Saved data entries
···

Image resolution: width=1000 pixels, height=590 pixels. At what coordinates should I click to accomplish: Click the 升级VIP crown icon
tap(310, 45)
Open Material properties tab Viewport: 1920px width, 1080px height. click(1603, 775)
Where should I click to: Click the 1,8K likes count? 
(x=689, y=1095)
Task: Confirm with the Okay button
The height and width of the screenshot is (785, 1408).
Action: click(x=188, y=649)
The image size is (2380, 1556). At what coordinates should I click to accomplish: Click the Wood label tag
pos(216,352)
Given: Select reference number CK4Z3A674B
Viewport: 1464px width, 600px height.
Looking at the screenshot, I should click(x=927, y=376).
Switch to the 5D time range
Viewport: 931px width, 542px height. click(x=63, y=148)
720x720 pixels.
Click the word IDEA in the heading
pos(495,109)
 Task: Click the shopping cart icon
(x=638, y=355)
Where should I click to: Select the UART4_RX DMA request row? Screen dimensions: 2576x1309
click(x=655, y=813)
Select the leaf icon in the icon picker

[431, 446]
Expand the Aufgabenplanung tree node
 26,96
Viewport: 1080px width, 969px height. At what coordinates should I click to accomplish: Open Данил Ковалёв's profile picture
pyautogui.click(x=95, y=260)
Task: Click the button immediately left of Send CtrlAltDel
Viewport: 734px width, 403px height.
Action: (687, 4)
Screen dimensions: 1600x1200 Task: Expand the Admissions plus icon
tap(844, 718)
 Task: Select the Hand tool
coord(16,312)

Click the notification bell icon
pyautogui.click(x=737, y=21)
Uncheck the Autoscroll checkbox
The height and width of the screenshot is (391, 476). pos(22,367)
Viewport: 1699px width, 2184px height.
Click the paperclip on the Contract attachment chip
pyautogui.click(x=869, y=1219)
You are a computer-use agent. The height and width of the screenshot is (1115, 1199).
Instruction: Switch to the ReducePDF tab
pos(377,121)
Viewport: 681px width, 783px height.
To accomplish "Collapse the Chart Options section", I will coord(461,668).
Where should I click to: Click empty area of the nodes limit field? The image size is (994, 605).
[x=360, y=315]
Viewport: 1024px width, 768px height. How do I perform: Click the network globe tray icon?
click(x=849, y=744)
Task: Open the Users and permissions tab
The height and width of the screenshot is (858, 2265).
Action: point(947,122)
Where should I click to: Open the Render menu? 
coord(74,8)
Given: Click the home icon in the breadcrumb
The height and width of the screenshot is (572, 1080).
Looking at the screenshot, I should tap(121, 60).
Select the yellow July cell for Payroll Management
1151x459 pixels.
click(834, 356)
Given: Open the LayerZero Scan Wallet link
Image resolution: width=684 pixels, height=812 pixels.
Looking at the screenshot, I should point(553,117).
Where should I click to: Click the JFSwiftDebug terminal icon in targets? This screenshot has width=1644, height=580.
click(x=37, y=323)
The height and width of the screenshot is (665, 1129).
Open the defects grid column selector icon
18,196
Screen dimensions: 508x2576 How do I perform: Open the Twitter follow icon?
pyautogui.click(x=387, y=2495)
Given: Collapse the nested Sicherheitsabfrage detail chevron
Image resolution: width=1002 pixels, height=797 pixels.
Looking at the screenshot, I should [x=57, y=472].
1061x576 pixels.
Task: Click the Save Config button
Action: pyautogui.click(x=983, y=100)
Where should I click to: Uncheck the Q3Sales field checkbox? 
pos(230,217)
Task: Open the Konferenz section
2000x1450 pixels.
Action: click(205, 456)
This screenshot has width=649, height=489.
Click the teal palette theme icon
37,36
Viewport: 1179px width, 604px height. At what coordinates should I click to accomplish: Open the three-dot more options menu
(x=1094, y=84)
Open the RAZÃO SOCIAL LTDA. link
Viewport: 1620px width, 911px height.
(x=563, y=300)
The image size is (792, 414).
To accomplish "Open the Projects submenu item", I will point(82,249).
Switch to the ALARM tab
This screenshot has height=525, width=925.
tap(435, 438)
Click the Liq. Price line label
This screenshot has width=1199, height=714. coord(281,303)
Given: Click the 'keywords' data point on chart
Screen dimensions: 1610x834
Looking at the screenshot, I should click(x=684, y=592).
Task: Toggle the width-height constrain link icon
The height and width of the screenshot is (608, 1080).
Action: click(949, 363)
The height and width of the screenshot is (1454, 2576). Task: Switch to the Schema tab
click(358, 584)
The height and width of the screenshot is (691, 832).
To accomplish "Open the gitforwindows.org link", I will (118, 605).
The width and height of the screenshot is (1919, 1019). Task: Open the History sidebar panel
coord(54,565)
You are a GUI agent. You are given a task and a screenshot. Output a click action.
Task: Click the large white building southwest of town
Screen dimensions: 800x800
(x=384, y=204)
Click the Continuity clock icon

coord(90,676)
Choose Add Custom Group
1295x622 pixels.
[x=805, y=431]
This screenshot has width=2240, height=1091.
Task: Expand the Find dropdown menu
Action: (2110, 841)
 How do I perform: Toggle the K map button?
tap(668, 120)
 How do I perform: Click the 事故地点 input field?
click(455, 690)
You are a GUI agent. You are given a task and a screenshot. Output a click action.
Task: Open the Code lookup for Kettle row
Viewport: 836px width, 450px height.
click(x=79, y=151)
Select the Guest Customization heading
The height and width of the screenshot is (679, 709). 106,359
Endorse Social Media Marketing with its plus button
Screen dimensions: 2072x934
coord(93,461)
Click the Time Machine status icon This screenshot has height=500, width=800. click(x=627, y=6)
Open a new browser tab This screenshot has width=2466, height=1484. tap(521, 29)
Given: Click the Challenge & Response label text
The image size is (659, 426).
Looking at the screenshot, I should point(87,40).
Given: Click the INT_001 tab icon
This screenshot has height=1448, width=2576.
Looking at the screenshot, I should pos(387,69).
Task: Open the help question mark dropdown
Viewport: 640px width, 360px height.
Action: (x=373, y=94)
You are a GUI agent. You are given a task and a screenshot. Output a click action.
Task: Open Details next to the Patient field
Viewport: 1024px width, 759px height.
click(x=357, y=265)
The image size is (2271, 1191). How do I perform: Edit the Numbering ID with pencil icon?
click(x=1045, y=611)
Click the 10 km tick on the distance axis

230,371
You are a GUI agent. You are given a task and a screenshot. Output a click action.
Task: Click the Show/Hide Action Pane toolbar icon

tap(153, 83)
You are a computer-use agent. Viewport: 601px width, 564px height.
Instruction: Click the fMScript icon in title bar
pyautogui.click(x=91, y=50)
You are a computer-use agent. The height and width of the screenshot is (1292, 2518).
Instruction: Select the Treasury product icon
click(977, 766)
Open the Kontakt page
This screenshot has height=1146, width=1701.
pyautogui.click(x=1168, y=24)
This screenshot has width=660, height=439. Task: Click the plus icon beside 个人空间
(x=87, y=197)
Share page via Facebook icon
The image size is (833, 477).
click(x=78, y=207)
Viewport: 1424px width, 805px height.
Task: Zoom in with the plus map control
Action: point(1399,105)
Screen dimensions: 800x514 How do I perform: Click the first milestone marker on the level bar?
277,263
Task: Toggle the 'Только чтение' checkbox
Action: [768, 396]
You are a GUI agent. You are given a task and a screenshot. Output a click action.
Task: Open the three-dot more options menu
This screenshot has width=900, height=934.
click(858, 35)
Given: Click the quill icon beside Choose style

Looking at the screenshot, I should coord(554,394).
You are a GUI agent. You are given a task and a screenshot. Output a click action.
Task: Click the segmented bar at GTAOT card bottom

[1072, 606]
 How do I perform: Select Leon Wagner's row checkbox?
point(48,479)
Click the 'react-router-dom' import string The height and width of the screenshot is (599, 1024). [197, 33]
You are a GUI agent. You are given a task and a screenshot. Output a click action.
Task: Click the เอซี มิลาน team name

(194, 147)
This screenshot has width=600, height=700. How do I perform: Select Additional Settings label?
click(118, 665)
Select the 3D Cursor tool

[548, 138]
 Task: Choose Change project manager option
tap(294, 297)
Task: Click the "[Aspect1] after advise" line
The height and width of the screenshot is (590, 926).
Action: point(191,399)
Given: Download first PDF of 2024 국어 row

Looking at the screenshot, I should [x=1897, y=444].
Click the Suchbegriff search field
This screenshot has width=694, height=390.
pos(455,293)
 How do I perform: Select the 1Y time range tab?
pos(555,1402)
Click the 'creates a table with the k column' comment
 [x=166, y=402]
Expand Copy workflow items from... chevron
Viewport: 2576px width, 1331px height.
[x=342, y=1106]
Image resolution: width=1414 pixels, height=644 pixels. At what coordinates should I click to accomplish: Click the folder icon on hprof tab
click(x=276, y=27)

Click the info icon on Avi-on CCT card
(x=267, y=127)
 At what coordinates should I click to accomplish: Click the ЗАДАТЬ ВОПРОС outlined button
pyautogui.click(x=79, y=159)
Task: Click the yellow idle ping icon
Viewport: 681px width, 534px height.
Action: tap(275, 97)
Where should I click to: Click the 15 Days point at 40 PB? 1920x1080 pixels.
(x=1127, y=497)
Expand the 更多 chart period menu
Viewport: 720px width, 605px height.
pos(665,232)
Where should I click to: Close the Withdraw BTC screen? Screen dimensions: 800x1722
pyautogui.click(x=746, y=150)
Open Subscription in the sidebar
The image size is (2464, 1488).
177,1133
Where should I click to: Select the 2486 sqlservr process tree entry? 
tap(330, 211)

···

→ TASK
Copy out the rows word for word, from the very first line through the line holding "Action: click(x=188, y=649)", both included.

→ SOLUTION TO THIS PROBLEM
Image resolution: width=1000 pixels, height=590 pixels. At what coordinates should I click to accomplish: Click the 升级VIP crown icon
tap(310, 45)
Open Material properties tab Viewport: 1920px width, 1080px height. click(1603, 775)
Where should I click to: Click the 1,8K likes count? 
(x=689, y=1095)
Task: Confirm with the Okay button
The height and width of the screenshot is (785, 1408).
Action: click(x=188, y=649)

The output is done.